A woman in San Jose thought that an elaborate security system was enough to keep her safe in her own home, but when that system failed to keep a burglar from breaking into her house early Tuesday morning, it left her rethinking safety – and owning a new gun.
Heidi Quezada was awakened just before 2 a.m. by unfamiliar noises, and when she looked at the home security app on her phone, she realized there was a man standing outside her bedroom window, trying to get into her home. The video showed that the man walked around the outside of the house for about 10 minutes before he found a way to get inside.
Quezada told a local NBC affiliate that watching the man trying to get into her house “was like the horror movie nobody wants to watch.” But while Quezada was watching the man from her phone, she had to use that phone to call 911, so that connection to the outside was lost.

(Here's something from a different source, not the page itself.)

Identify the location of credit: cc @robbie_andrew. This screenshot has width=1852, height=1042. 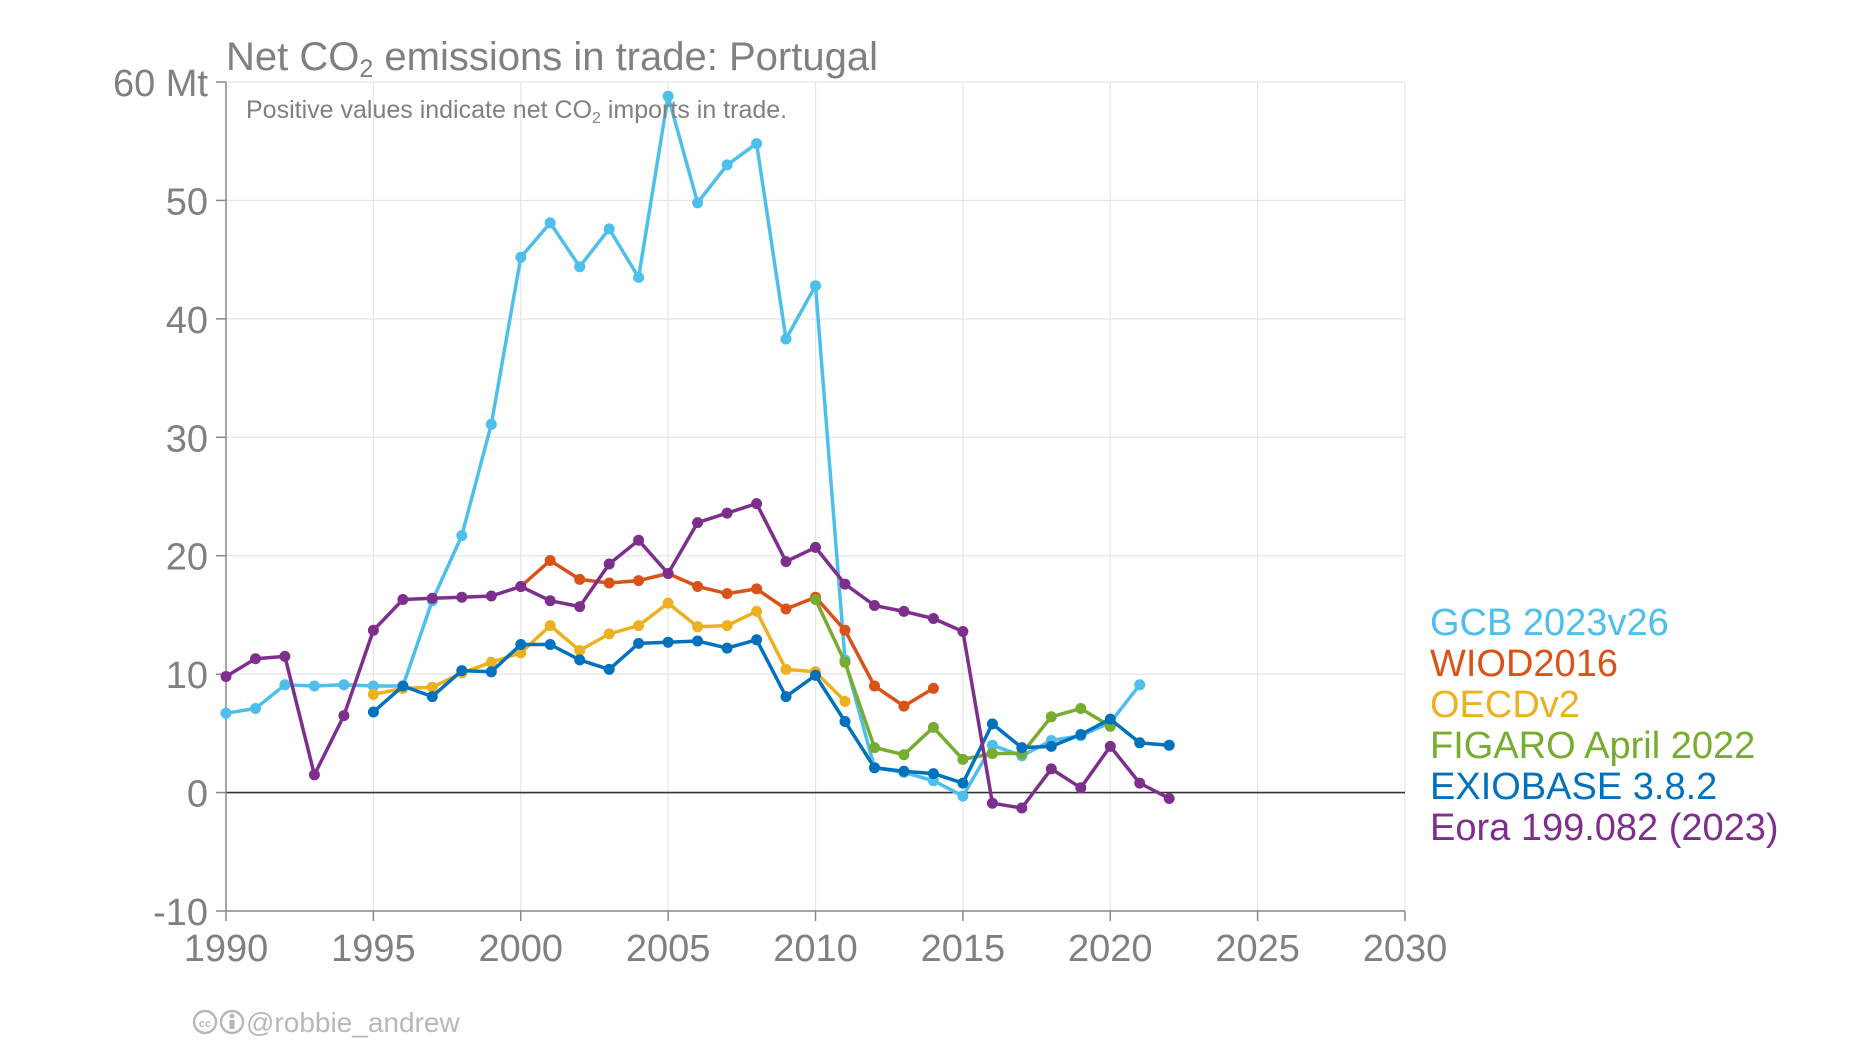
(326, 1022).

The 911 dispatcher told Quezada to lock her bedroom door and hide in the closet until police arrived. By that time, the man had broken a lock off of a sliding glass door and was inside the house.

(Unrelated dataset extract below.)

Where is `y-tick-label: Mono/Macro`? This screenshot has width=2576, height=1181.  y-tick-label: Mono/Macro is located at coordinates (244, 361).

The police were on their way, but the woman spent the next 13 minutes hiding in her closet, listening to the man go from room to room, ransacking her house.
When the suspect came to the bedroom door, Quezada started screaming. The startled suspect can be seen on the video recordings jump back from the door and run out of the house. Outside cameras caught him grabbing a skateboard and taking off down the road.

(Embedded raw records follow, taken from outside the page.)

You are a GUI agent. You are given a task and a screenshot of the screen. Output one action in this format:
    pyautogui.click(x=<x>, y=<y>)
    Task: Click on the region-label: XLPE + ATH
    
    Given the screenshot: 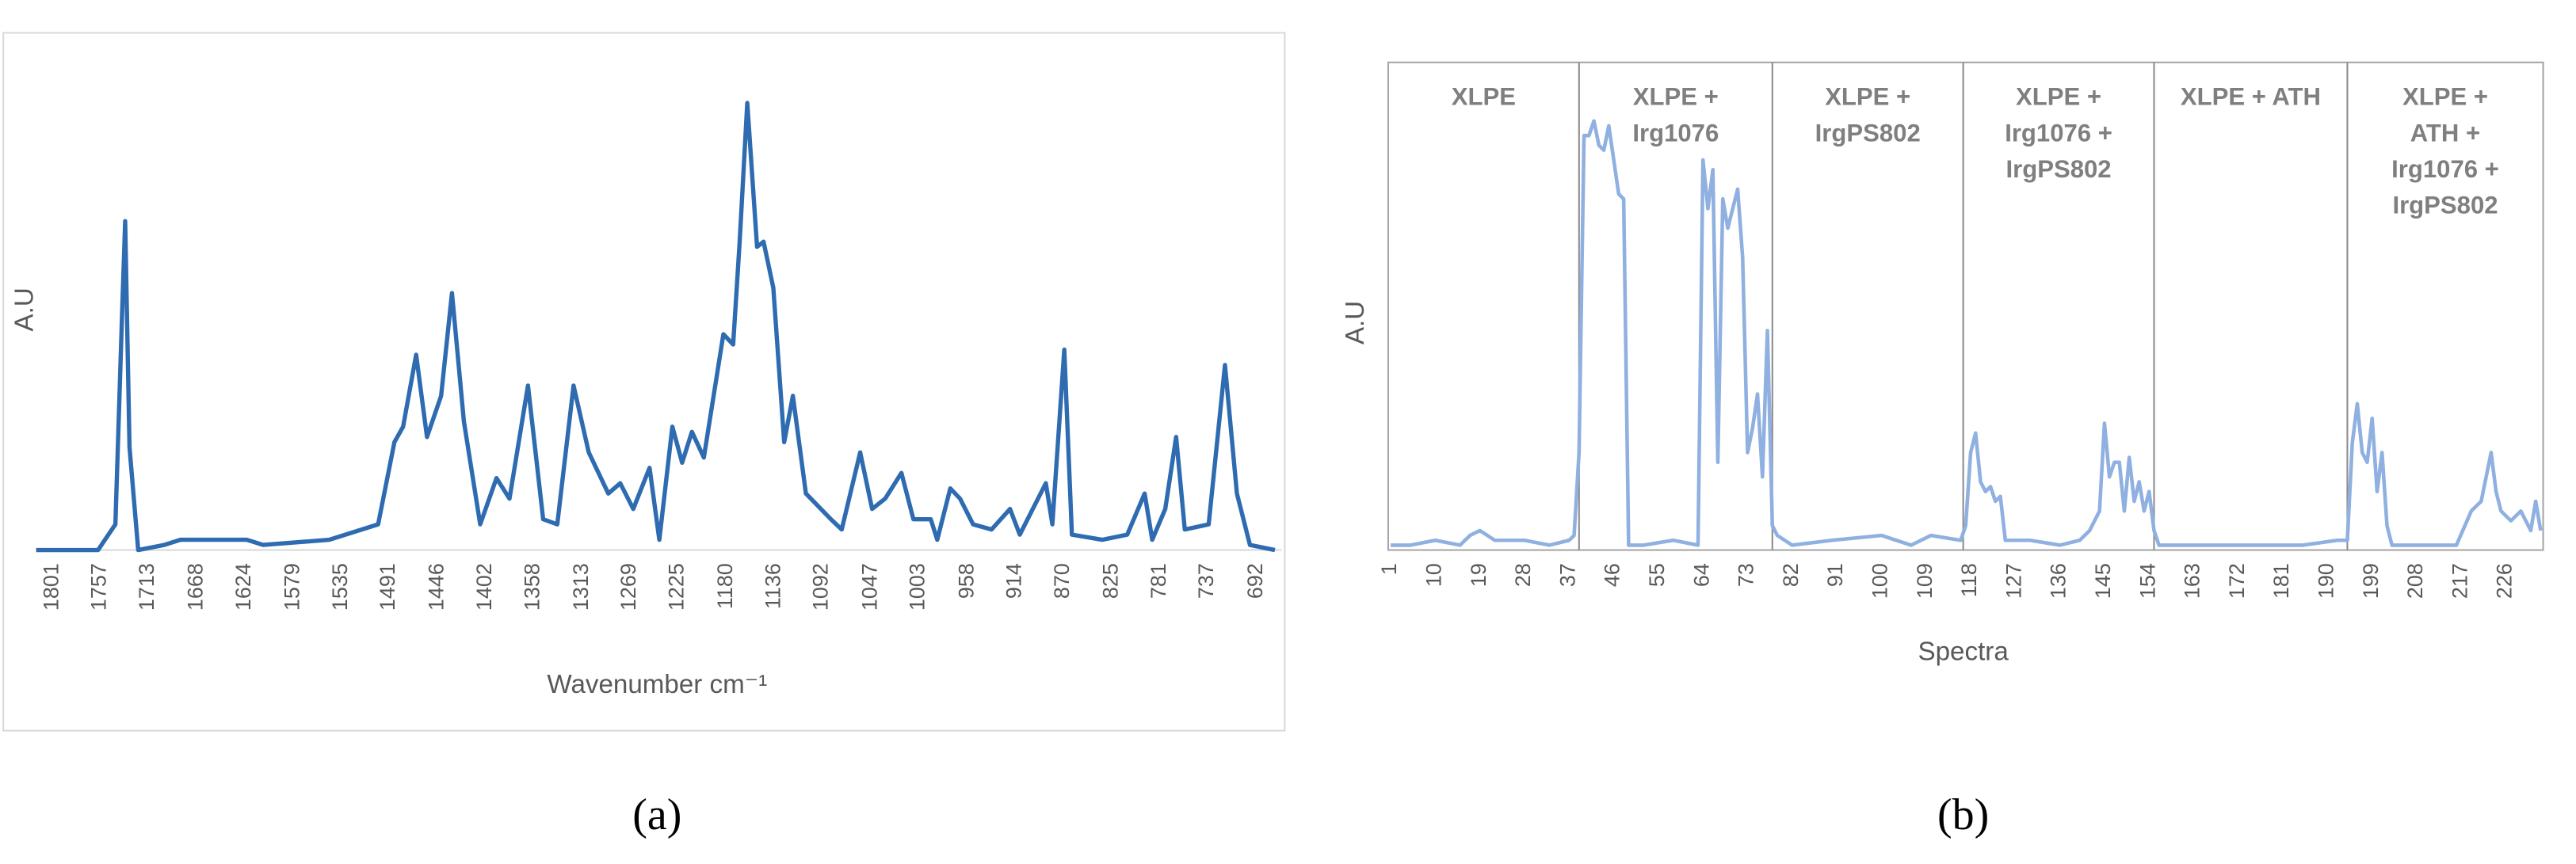 What is the action you would take?
    pyautogui.click(x=2251, y=97)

“I was screaming and hitting the door from the inside, telling him, ‘The police are coming. They’re going to shoot you,’” Quezada recalled.
The suspect left empty-handed, but the incident left Quezada more than uneasy and neighbors shocked at the brazen crime.
Quezada’s home, like many others in the neighborhood, is well-equipped with 16 video cameras, motion sensor lights, and a burglar alarm. She said she always keeps her windows and doors locked too, but none of those precautions kept the burglar away.
“All this time I thought I was safe because I locked my doors, I set my alarm, have my cameras. But it was like sleeping with the doors wide open,” she told reporters following the break-in.
She said all of those things did nothing but give her a false sense of security.
Quezada has since replaced the locks, but she also bought a gun.
“I will never be sitting in my closet, hoping somebody doesn’t come in my room. That’s a scary feeling,” she said. “And had I had a gun, I would have shot through the door.”